Acute myeloid leukaemia (AML) is a disease commonly associated with older age, with a median age of 68 at time of diagnosis. As a result, AML patients are often ineligible for the standard-of-care regimen of induction chemotherapy, allogeneic stem cell transplant and consolidation chemotherapy, due to incompatible comorbidities or simply because of advanced age. For these patients, the alternative is usually monotherapy with a hypomethylating agent, such as azacitidine, although this is associated with a remission rate of only 30% or less and a survival rate of less than 1 year. Within literature, B-cell lymphoma 2 (BCL2) proteins are known to be expressed on AML stem cells, and are dependent on BCL2 expression for survival. Furthermore, expression of BCL2 has been associated with a decreased responsiveness to chemotherapy and poor clinical outcome. Recently published in the New England Journal of Medicine, the phase III VIALE-A trial assessed the efficacy and safety of azacitidine, in combination with venetoclax, a BCL2 inhibitor, in newly diagnosed, treatment naive AML patients who were ineligible for the standard-of-care (SoC) regimen.

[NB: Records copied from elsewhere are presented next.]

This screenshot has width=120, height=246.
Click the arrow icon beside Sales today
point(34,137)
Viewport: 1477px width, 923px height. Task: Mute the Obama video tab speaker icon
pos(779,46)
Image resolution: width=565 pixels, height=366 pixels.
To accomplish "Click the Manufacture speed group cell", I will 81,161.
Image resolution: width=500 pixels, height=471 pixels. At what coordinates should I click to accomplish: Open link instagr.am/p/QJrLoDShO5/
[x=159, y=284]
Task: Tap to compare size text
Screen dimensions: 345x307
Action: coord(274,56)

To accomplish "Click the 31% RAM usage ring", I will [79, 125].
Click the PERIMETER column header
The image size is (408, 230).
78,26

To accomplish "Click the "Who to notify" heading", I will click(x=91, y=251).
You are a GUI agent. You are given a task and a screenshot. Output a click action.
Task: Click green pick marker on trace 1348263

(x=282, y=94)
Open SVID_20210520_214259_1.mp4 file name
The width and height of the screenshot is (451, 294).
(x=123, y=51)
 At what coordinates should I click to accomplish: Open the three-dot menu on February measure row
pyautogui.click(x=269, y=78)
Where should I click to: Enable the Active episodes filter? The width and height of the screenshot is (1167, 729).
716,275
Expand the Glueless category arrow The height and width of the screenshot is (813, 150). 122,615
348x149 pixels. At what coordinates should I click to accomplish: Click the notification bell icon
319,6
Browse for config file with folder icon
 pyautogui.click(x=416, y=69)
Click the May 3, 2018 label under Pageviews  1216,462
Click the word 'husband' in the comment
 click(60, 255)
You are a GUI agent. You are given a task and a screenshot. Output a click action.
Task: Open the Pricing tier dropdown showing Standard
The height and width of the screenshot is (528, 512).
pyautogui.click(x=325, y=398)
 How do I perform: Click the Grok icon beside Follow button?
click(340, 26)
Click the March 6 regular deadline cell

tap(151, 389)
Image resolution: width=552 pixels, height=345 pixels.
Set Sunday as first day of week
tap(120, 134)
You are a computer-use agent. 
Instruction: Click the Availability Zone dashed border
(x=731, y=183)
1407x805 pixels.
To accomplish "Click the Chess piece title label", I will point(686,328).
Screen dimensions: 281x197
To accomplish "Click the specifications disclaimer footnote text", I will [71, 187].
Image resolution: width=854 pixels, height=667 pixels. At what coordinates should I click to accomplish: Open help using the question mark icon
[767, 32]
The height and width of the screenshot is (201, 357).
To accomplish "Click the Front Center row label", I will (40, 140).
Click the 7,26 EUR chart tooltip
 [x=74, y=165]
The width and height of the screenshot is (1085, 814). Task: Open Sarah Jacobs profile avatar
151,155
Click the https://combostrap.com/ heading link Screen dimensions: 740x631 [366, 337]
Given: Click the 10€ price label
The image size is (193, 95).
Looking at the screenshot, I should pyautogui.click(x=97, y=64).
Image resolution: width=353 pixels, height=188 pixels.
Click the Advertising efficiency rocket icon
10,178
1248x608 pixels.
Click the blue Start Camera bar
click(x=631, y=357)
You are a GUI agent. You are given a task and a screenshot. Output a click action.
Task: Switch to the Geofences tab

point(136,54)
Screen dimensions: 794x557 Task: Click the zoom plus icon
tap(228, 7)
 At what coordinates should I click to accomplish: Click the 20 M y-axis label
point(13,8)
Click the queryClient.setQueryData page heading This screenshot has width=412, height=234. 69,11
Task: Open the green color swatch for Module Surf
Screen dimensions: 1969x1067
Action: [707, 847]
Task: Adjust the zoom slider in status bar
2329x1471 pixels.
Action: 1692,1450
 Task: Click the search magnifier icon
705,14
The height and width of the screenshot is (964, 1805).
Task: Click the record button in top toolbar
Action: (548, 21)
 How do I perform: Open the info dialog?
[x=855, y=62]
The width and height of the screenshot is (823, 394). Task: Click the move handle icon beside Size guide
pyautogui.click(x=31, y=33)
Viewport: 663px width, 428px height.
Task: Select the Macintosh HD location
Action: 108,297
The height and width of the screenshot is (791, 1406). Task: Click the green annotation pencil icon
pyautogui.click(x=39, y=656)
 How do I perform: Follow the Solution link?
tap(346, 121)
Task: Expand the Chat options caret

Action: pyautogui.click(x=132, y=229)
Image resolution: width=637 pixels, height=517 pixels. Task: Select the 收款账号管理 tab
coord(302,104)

This phase III, randomised, double-blind, placebo-controlled trial randomised (2:1) 433 patients, to receive azacitidine 75mg/m2 on days 1-7 every 28-day cycle, plus venetoclax 400mg daily, or placebo until disease progression or unacceptable toxicity. Key eligibility criteria included an age of 18 or older, as well as a confirmed diagnosis of previously untreated AML that was ineligible for the standard-of-care regimen. Patients were ineligible for the SoC regimen if they were over 75, had a history of congestive heart failure or chronic stable angina, a diffuse carbon monoxide lung capacity of 65% or less, or a forced expiratory volume in 1 second of 65% of less, or an ECOG PS of ≥2. The primary endpoint in this study was overall survival (OS), with secondary endpoints of complete remission, composite complete remission, defined as complete remission or complete remission with incomplete haematological recovery, as well as safety.
At a median follow-up of 20.5 months, the median overall survival (OS) of patients who received the azacitadine-venetoclax combination was 14.7 months, compared to 9.6 months in the control group (HR[95%CI]: 0.66[0.52-0.85], P< 0.001). Complete remission was also favourable to the study combination; 36.7% and 17.9%, respectively (P<0.001). Not surprisingly, the incidence of composite complete remission (cCR) followed a similar trend; 66.4% vs. 28.3%, respectively (P< 0.001). Interestingly, the cCR rate before initiation of cycle 2 was 43.4% and 7.6% for the combination and control arms (P< 0.001), with the median time to first response being 1.3 months and 2.8 months, respectively. The median duration of composite complete remission was also better in the azacitidine-venetoclax arm, compared to the control arm; 17.5 months vs. 13.4 months. The safety profile of azacitidine-venetoclax was consistent with the known side-effect profiles of both agents, and adverse events were consistent with expectations for an older AML population, and importantly, no differences in quality of life was observed between the two treatment arms.
In this study, patients treated with a combination of azacitidine plus venetoclax had a greater overall survival, with a response that lasted for a longer period of time, compared to azacitidine monotherapy. Importantly, this response came about quicker, observed in both time to response, as well as cCR rate before initiation of the second cycle of therapy. Ultimately, not only does this data prove the clinical efficacy of this combination in this setting, it also reveals a clinical benefit for the patient that allows them to live for longer, with a potentially greater quality of life.
In Belgium alone, as of 2012, approximately 2,000 new cases of myeloid malignancies are diagnosed every year, with AML accounting for 27% of these diagnoses. New, synergistic combination strategies, such as the ones investigated in this trial, enable better clinical outcomes to be implemented into clinical practice immediately, due to the currently availability of these therapeutics, ultimately giving patients better outcomes straight away.
DiNardo CD, et al., Azacitidine and Venetoclax in Previously Untreated Acute Myeloid Leukemia. New Eng J Med 2020; 383:617-629.